### Exercise aim
Add 73 to each coordinate in the answers and rewrite everything from the line containing "Image resolution: width=1288" down to the end of the data entries, keeping every other line as it is.
━━ Items ━━
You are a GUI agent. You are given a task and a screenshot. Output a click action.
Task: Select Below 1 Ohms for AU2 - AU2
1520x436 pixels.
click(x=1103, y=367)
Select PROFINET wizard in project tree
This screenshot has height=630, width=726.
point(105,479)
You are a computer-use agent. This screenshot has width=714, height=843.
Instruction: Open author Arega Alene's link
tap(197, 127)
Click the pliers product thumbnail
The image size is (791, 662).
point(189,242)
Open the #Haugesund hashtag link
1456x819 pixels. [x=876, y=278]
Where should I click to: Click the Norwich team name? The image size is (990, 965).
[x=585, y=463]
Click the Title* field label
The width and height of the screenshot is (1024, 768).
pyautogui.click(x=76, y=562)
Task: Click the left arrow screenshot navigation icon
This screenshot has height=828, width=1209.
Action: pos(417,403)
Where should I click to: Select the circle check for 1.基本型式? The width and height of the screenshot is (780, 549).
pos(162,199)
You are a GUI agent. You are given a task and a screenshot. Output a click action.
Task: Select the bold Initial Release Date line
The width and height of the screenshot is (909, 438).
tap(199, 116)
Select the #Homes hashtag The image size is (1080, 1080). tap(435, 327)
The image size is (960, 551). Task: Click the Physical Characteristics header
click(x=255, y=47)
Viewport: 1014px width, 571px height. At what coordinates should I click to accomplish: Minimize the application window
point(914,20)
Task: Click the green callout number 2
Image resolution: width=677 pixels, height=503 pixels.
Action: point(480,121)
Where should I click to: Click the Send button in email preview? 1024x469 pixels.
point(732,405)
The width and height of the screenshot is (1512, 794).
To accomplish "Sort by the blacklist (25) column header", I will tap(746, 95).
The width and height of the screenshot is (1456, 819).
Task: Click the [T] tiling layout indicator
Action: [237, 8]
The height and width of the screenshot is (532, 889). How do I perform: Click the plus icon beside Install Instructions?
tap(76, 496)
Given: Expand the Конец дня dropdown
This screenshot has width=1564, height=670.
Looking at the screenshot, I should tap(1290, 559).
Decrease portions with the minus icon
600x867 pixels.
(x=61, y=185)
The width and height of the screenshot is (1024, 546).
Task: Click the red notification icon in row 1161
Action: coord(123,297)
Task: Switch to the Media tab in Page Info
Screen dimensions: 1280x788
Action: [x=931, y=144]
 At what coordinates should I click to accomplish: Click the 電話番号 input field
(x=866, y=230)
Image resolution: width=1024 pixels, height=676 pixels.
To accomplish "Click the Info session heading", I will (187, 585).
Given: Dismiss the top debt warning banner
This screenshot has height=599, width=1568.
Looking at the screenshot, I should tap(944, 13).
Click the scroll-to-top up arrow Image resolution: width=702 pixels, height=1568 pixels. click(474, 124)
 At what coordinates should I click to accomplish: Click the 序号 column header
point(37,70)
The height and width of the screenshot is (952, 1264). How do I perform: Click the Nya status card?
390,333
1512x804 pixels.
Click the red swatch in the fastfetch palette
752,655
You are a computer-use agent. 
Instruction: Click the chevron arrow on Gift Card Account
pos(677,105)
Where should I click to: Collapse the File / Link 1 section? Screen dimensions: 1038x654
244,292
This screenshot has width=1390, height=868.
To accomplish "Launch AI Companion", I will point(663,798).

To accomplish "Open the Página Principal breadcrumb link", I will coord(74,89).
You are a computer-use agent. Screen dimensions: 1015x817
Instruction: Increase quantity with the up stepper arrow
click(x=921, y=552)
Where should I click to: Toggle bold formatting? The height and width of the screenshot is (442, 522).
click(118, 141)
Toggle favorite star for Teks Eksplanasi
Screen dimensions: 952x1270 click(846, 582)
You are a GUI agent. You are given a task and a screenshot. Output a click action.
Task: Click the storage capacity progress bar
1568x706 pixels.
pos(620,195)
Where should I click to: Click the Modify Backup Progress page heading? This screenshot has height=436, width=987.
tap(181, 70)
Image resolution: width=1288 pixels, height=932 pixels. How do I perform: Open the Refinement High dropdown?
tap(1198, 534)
━━━
### Result for this task
Image resolution: width=1288 pixels, height=932 pixels. How do I perform: Open the Refinement High dropdown?
tap(1271, 607)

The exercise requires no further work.